HELENA — As one of the biggest single items in the state budget, money for public schools can’t avoid being a central issue at the Montana Legislature.
But at the 2013 session convening next month, the debate over school funds takes on new dimensions, including some “big ideas” to revamp the system, increase funding and possibly cut property taxes.
A proposed increase in state funds for the University System also is on the agenda, meant to freeze tuition for Montana college students over the next two years.
Underlying the push for more education spending is the state’s budget surplus, estimated now at about $475 million.
Education officials and others are saying the time is ripe to invest in education, which they say can be a driver of the economy.
“We always talk about how our budget reflects our values,” said Denise Juneau, a Democrat and the state superintendent of public instruction. “I know the communities all across the state value their public schools.
“(School funding) is the No. 1 jobs bill that the legislators will be discussing throughout the entire session.
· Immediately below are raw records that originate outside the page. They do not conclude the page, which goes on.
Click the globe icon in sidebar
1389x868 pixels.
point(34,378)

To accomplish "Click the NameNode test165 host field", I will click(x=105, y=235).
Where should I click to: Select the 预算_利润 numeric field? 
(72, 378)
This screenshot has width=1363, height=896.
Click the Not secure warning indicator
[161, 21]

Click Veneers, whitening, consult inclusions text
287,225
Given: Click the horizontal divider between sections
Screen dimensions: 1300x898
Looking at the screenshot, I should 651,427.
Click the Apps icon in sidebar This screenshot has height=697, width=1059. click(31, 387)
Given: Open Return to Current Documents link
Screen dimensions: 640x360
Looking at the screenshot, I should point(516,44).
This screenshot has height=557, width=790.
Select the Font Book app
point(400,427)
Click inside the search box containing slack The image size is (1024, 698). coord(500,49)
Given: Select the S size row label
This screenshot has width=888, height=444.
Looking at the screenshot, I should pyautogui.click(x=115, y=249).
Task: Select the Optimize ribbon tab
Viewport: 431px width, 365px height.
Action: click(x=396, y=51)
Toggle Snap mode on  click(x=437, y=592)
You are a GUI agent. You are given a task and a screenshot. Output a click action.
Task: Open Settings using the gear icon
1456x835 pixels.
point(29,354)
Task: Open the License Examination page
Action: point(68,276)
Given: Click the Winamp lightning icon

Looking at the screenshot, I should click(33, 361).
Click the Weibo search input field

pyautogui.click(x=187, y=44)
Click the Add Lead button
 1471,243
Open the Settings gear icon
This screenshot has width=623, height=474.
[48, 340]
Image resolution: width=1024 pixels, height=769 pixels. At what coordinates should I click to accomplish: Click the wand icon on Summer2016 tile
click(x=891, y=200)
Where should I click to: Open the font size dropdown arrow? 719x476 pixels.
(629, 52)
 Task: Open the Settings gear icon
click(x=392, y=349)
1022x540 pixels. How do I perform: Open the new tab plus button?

It really does lead to students getting good-paying jobs in the future.”
At the same time, however, leaders of the Republican majority at the Legislature are saying that as much of the budget surplus as possible should be funneled into tax reductions.
“Rather than finding creative ways to spend (the surplus), we should give it back to the people who had it in the first place,” said House Majority Leader Gordon Vance, R-Bozeman.
Yet it’s a Republican state senator, Llew Jones of Conrad, who’s behind an ambitious plan to overhaul public school funding.
His plan, crafted with the help and support of the state’s major education groups, would use oil-and-gas tax revenue to reduce local school property taxes while also increasing state funding for schools. The plan also increases lump-sum state payments to urban and rural districts, through a revised funding formula.
“What I love about it is it is a big idea,” said Lance Melton, head of the Montana School Boards Association. “Often we end up mired in what we can patch together for the next two years …
“I think it’s high time for people to take a global look at what’s been happening to property taxes for schools, and try to do something different about it.”
Juneau has her set of school-funding proposals, too, which not only increase the amounts of some existing school finance formulas, but also revise lump-sum payments to school districts and transportation funds for rural districts.
“Our (proposal) is a little bit more in chunks,” she said. “It’s not in one, humongous bill. … I think my proposal is a simpler way to understand the increases and is more fair to our districts across the state.”
Democratic Gov.-elect Steve Bullock is supporting the university tuition freeze but hasn’t thrown his weight behind a specific public-school proposal. He has, however, said he sees “funding inequities” in the current formula, and that he may support revisions to give more money to larger, urban districts.